Desde el penal ordenó a su hijo asesinar a chofer
El menor de 15 años grababa sus ataques y la Policía halló que el dinero de las extorsiones terminaba en cuentas vinculadas a internos del penal Sarita Colonia.
El mensaje salió desde el interior del penal Sarita Colonia. “Te van a ir a recoger y vas a disparar”. La orden, según la investigación policial, fue dirigida a un adolescente de 15 años. El objetivo: atacar a cualquier integrante de una empresa de transporte pesquero en el Callao. Días después, el chofer Boniek Mirabal Camones fue interceptado y asesinado durante su ruta habitual.
La Policía sostiene que detrás del crimen operaba una estructura que combinaba prisión y calle. El padre de uno de los implicados, recluido en el penal, coordinaba objetivos y presiones. Desde los barrotes se planificaban ataques. El menor ejecutaba.
¿Cómo se gestó la orden desde prisión?
Durante el interrogatorio preliminar de Christopher Aldair Rodríguez Loayza, este relató que su padre, interno en Sarita Colonia, lo llamó por teléfono. Le informó que tenía una “chambita”. La instrucción fue clara: disparar contra alguien vinculado a la empresa de transporte.
Las coordinaciones se realizaron por celular. La investigación determinó que la comunicación fluía pese al encierro. La prisión no detuvo la actividad delictiva; la reorganizó.
¿Qué papel cumplía el adolescente?
El menor no solo ejecutaba ataques. Su celular funcionaba como archivo de sus actos. Grababa recorridos, intimidaciones y escenas previas a atentados. En los registros se le observa empuñando armas con seguridad.

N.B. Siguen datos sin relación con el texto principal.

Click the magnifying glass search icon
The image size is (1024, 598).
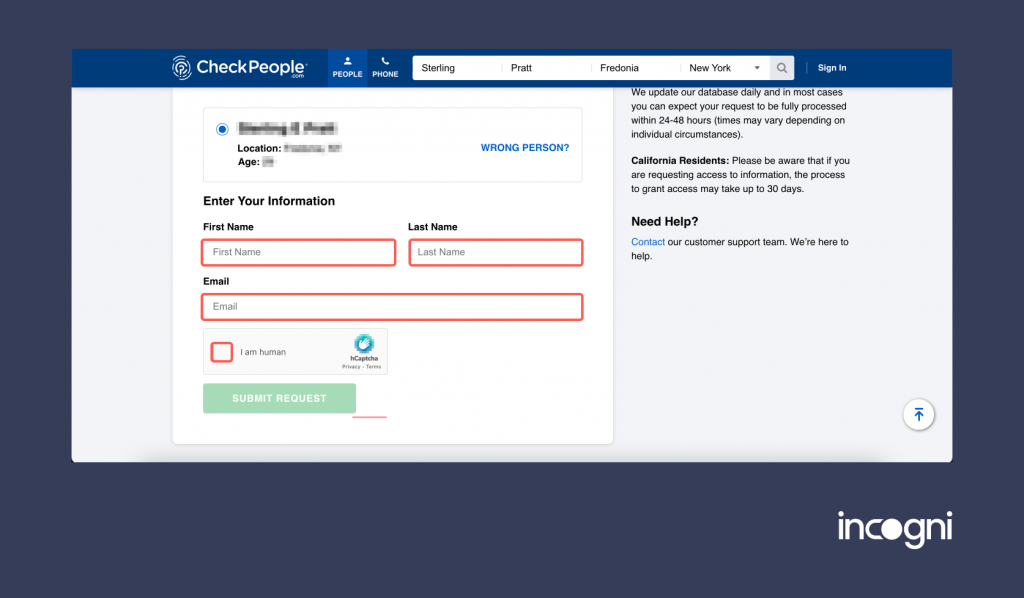(x=781, y=67)
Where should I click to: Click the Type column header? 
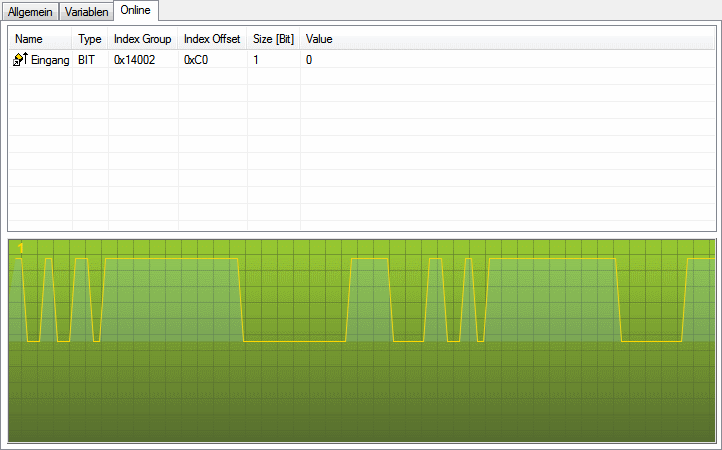click(x=89, y=39)
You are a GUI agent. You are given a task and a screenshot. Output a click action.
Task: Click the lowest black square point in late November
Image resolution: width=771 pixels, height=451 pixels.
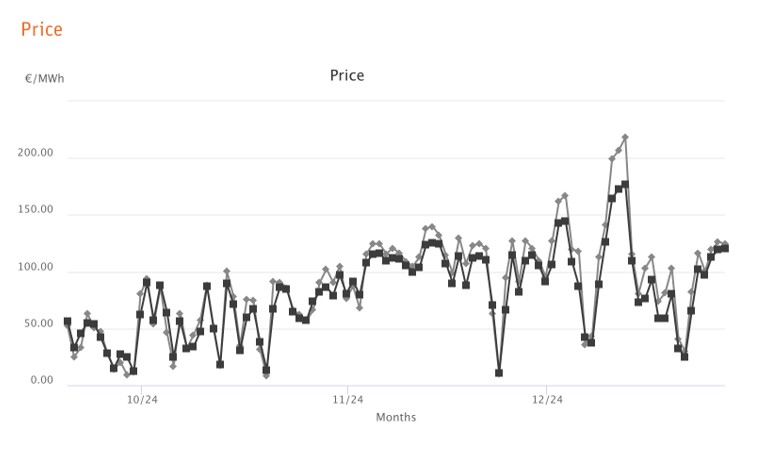[499, 373]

Para la Dirincri, el adolescente construyó una identidad criminal acelerada. En cada video reforzaba una imagen de dominio en las calles chalacas. La violencia dejó de ser amenaza y se convirtió en rutina.
¿Cómo ocurrió el asesinato del chofer?
Boniek Mirabal Camones realizaba su trayecto cuando fue interceptado. La investigación señala que el adolescente actuó sin titubeos. El ataque consolidó su rol dentro de la organización.
Compañeros de trabajo describen a la víctima como un joven dedicado a su familia y enfocado en progresar. Tras el crimen, transportistas paralizaron actividades en señal de protesta y temor.
¿Qué reveló el análisis de los mensajes extorsivos?
El caso tomó un giro inesperado cuando se detectó que parte de los mensajes salían de un chip vinculado a la propia víctima. Las autoridades investigan si fue manipulado o si existió algún nivel de infiltración.
El general Víctor Revoredo, director de la Dirincri, indicó que el análisis técnico permitió identificar la trazabilidad de las comunicaciones.
¿A dónde iba el dinero de las extorsiones?
Según la Policía, los pagos terminaban en manos de Óscar Julio Cruzado Peña, interno por tráfico ilícito de drogas. El flujo económico evidenció la conexión entre la calle y el penal.
La empresa de transporte pesquero era blanco de amenazas desde hace años. Se exigía un pago inicial de 50 mil soles y cuotas diarias por cada unidad operativa.
¿Qué antecedentes vinculan al menor con otros crímenes?
El análisis balístico reveló coincidencias entre el arma vinculada al adolescente y otros hechos violentos. Uno de ellos es el asesinato de Darío Wilfredo Puente Sánchez, ocurrido el 29 de marzo del año pasado.
La homologación de municiones permitió establecer relaciones técnicas entre los casos.
¿Cómo se logró la captura?
Un operativo simultáneo permitió la detención de cuatro presuntos integrantes de la banda, incluido el adolescente. La intervención se activó tras identificar el vehículo blanco utilizado en el último atentado.
En paralelo, se allanaron celdas dentro del penal Sarita Colonia. Las diligencias confirmaron que la estructura mantenía capacidad de coordinación pese al encierro.
La detención del menor expone una red que utilizaba a jóvenes como ejecutores directos. Las investigaciones continúan para determinar responsabilidades penales y ampliar el alcance de la organización.
El caso deja en evidencia la articulación entre prisión y calle en delitos de extorsión y sicariato. Mientras el proceso avanza, los transportistas del Callao siguen trabajando bajo la sombra de amenazas que, según la Policía, ya tenían un origen identificado.
• La instrucción fue transmitida a su hijo adolescente mediante llamadas telefónicas.
• El menor de 15 años grababa sus acciones y exhibía armas.
• El dinero de las extorsiones llegaba a internos del penal.
• El análisis balístico vincula el arma con otros crímenes.
• Cuatro presuntos integrantes fueron detenidos en operativo policial.